==== TEXTAUSZUG
Wenig Vergangenheit, viel Zukunft? Slow Food verkostet robuste Rebsorten

Weniger CO2-Belastung, weniger Pflanzenschutz, weniger Bodenbelastung – bei gleichem Genusswert: Pilzwiderstandsfähige Sorten können Weinbau nachhaltiger gestalten. Doch noch haben sie es schwer, sich am Markt zu behaupten. Slow Food Deutschland (SFD) präsentierte die neuen Rebsorten während einer Online-Verkostung mit renommierten Wein-Expert*innen im Rahmen von Terra Madre Salone del Gusto.



Gleich zwei Mal führte SFD 2020 Veranstaltungen zu den PiWi genannten pilzwiderstandsfähigen Rebsorten durch. Am Vorabend der Mitgliederversammlung im Juli für Slow-Food-Mitglieder sowie am 4. Dezember als Online-Seminar, das allen interessierten Verbraucher*innen offen stand. Fast 300 Wein-Pakete gingen in den Versand, rund 800 Menschen saßen mit Spannung hinter den Bildschirmen, einige sogar aus der Schweiz. Die sechs Proben – drei Weiß- und drei Rotweine – wurden aus den ECO-Winnern 2020 (einem Weinwettbewerb von Ecovin Deutschland) aus pilzresistent Rebsorten ausgewählt.
========
==== DATENBLOCK
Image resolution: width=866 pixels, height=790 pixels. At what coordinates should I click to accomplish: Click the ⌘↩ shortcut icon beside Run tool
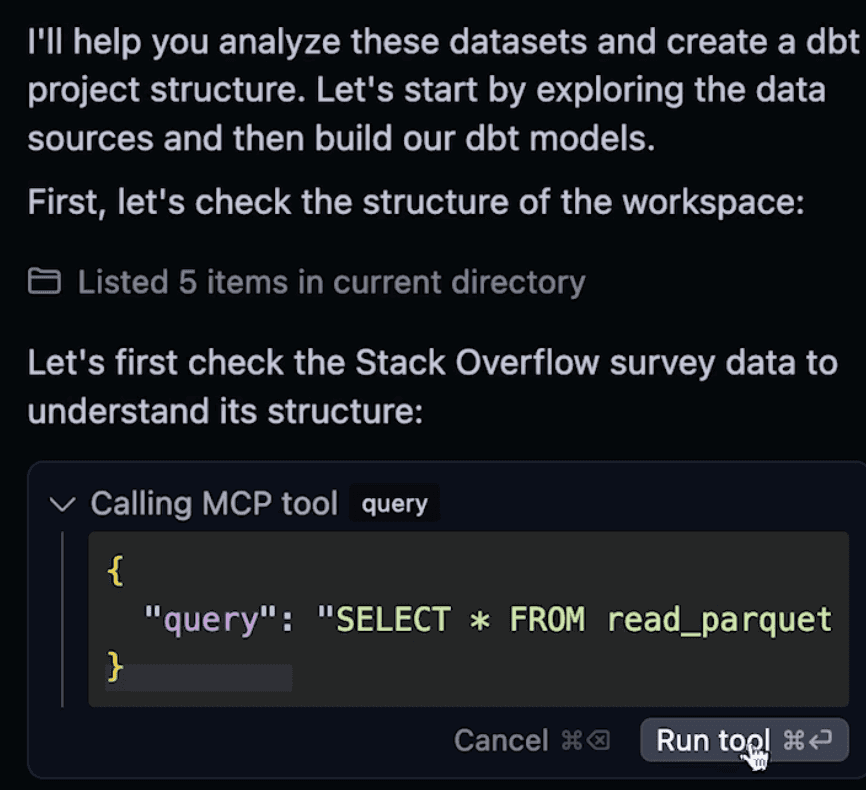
========
## [ARBEITSANWEISUNG]
Entnimm dem Text über die Slow-Food-Verkostung robuster Rebsorten die Passage von „Weniger CO2-Belastung, weniger“ bis „Salone del Gusto.“ wortgetreu.

## [ERGEBNIS]
Weniger CO2-Belastung, weniger Pflanzenschutz, weniger Bodenbelastung – bei gleichem Genusswert: Pilzwiderstandsfähige Sorten können Weinbau nachhaltiger gestalten. Doch noch haben sie es schwer, sich am Markt zu behaupten. Slow Food Deutschland (SFD) präsentierte die neuen Rebsorten während einer Online-Verkostung mit renommierten Wein-Expert*innen im Rahmen von Terra Madre Salone del Gusto.